[Work instructions] Only the lines below starting at the one that contains "You are a GUI" and ending at the one that contains "Image resolution: width=1506" are to be reproduced, exactly and with both ends kept.

[Records for the task]
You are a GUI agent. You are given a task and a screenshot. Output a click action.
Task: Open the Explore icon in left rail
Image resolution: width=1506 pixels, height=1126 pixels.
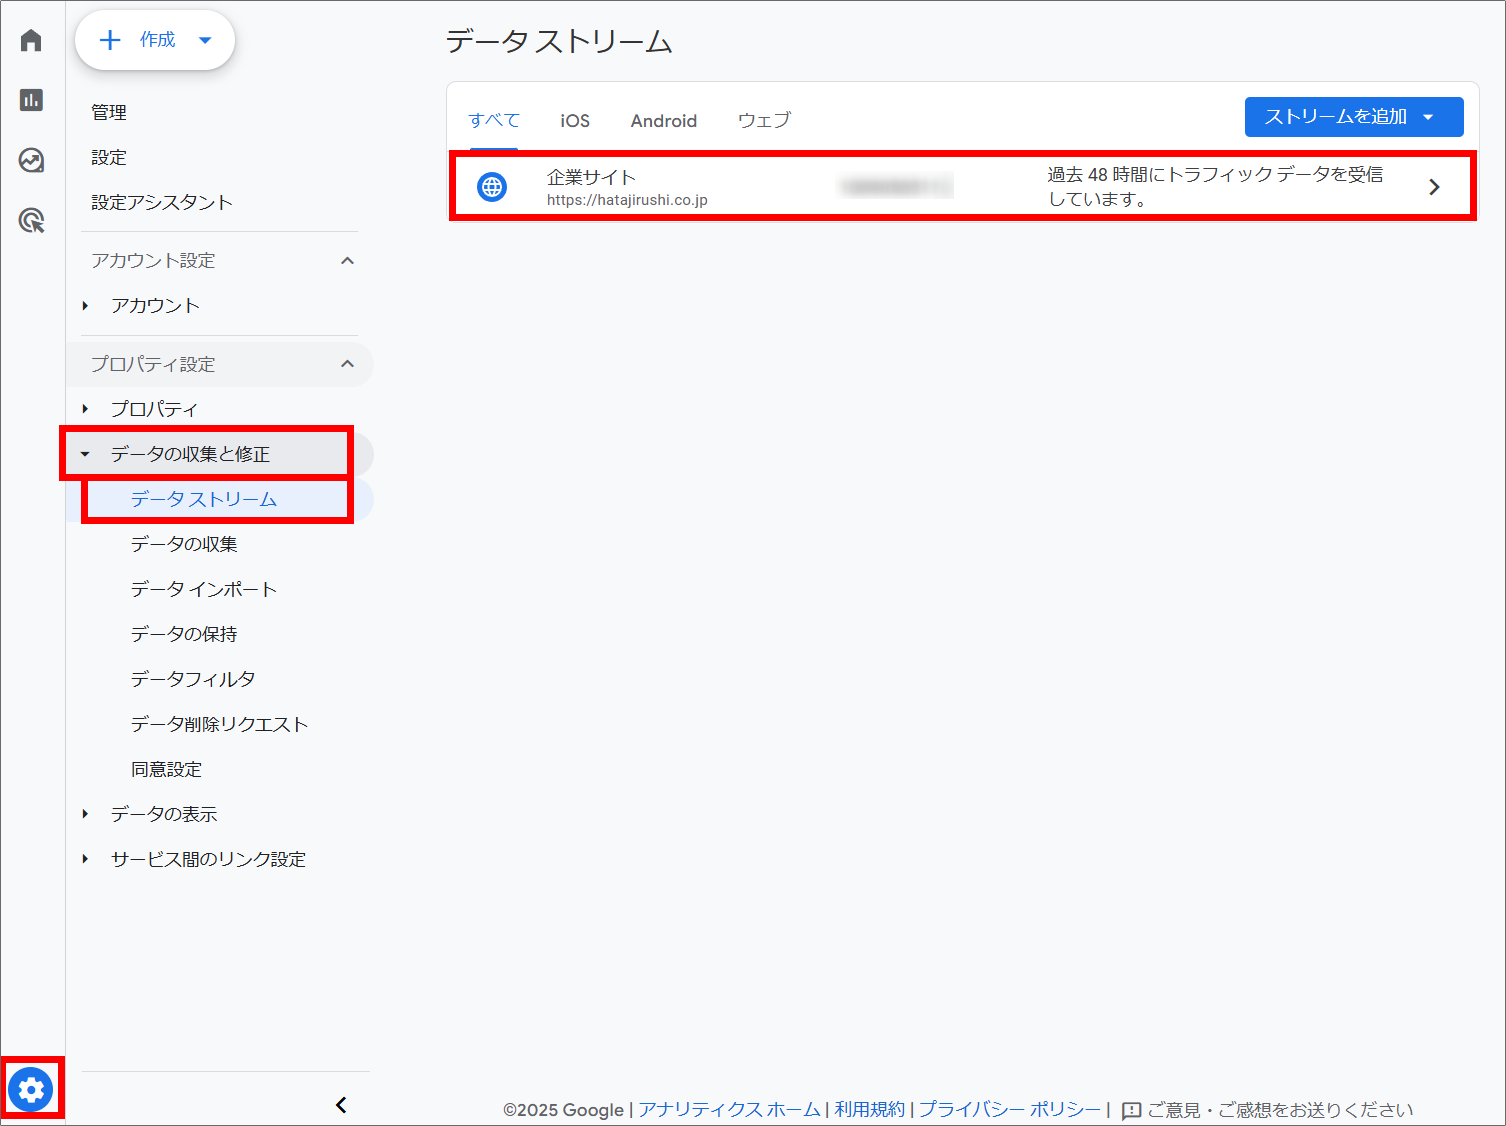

* * *

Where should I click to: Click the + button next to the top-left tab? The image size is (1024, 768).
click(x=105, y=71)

[Written answer]
You are a GUI agent. You are given a task and a screenshot. Output a click action.
Task: Open the Explore icon in left rail
Image resolution: width=1506 pixels, height=1126 pixels.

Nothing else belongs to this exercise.